72.图5为行驶raccoa途径的自养生物群落结构(门水平)柱状图，该图没有展示含量最高的变形菌门proteobacteria，proteobacteria在所有样本中丰度都最高，占绝对统治地位。从图2可知，该途径主要存在于桑沟湾和天鹅湖海草床地区，绿弯菌门chloroflexi是除了proteobacteria外丰度最高的物种。由图6可以看出，n、p和有机质含量对raccoa途径的群落结构影响最显著，有机质对桑沟湾的影响尤为显著，氮含量对天鹅湖影响最显著。
73.图7为行驶3hp循环的自养生物群落结构(纲水平)柱状图，α-proteobacteriahe在俚岛湾样本中丰度都最高，sgw和the该途径所起作用较低(图2)。

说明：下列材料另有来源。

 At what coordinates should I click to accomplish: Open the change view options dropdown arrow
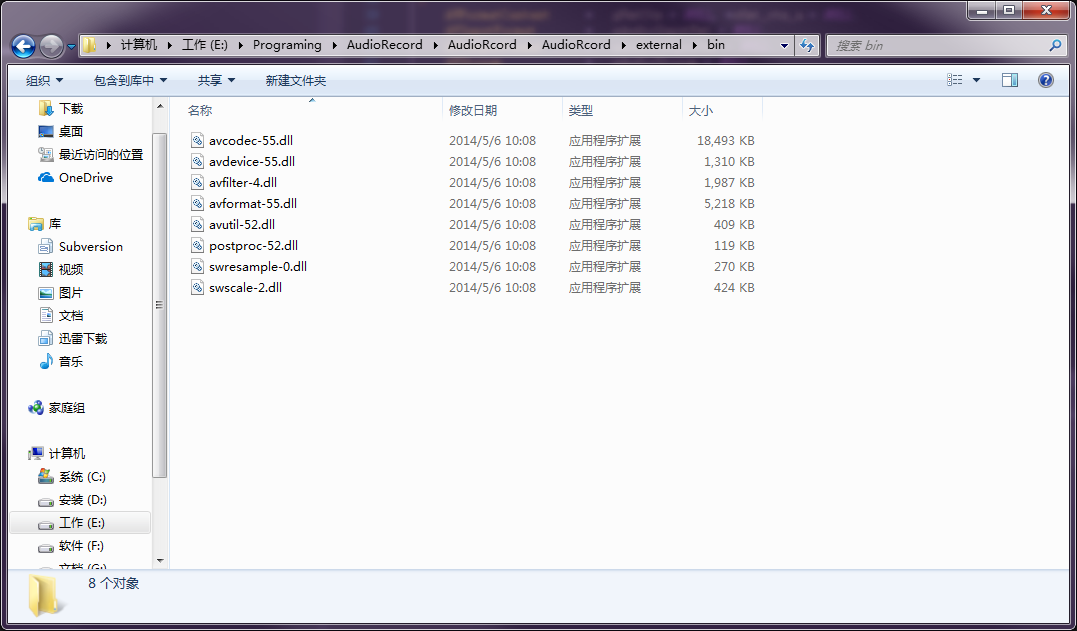coord(976,80)
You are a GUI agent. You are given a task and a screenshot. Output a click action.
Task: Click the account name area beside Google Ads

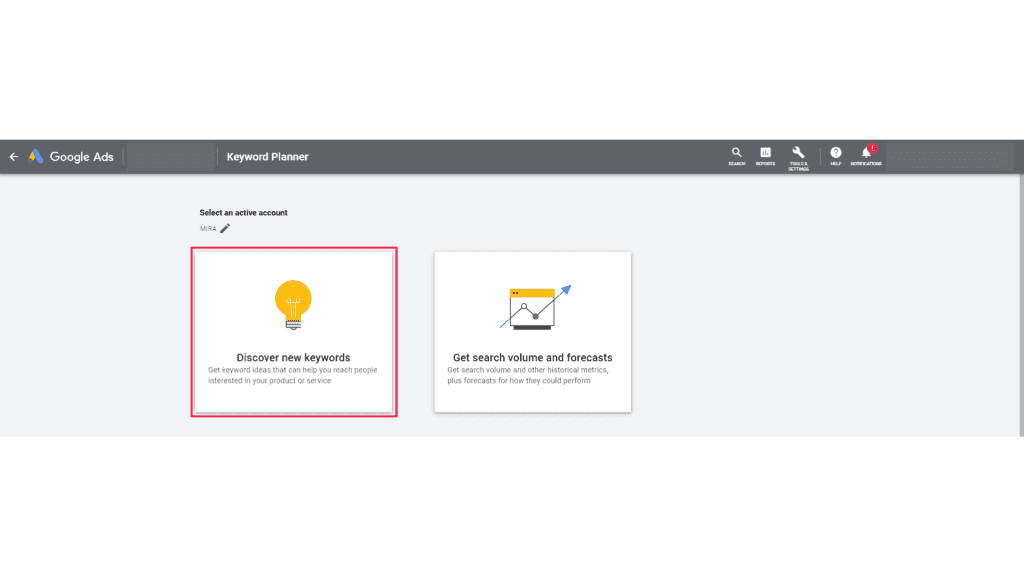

由图8可以看出，n、p和ph对3hp循环的群落结构影响最显著，p对俚岛湾样品影响最大。
74.综上，通过不同固碳途径的关键蛋白在kegg数据库中的ko编号进行不同固碳途径的分析，揭示了cbb循环为威海海草床沉积物主要的固碳途径，俚岛湾由于受生活污染较严重，海草床固碳自养生物多样性降低，主要固碳途径也和桑沟湾、天鹅湖不同。因此，本发明可通过鉴定特定环境中关键和特征蛋白，间接反应该环境中的物质代谢途径，通过蛋白相对丰度的比较，明晰不同途径所起的作用重要程度；并通过对该蛋白进行物种注释，获取行驶不同途径的微生物种类的信息，由此即可完成对海草床沉积物自养微生物固碳途径及微生物群落结构的完整解析，为提高近海碳汇能力提供了理论指导。
75.最后应说明的是：以上各实施例仅用以说明本发明的技术方案，而非对其限制；尽管参照前述各实施例对本发明进行了详细的说明，本领域的普通技术人员应当理解：其依然可以对前述各实施例所记载的技术方案进行修改，或者对其中部分或者全部技术特征进行等同替换；而这些修改或者替换，并不使相应技术方案的本质脱离本发明各实施例技术方案的范围。